Task details: Give everything in the material below as a JSON list of strings, from the line containing "1216x364 pixels." down to and including the line containing "will [x=63, y=360].". Use one string per line and leave out blank lines.

Listed records:
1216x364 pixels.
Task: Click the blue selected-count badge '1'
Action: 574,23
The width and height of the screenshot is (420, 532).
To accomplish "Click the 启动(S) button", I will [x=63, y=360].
--
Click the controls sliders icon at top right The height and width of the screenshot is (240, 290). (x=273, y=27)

Exercise result:
[
  "1216x364 pixels.",
  "Task: Click the blue selected-count badge '1'",
  "Action: 574,23",
  "The width and height of the screenshot is (420, 532).",
  "To accomplish \"Click the 启动(S) button\", I will [x=63, y=360]."
]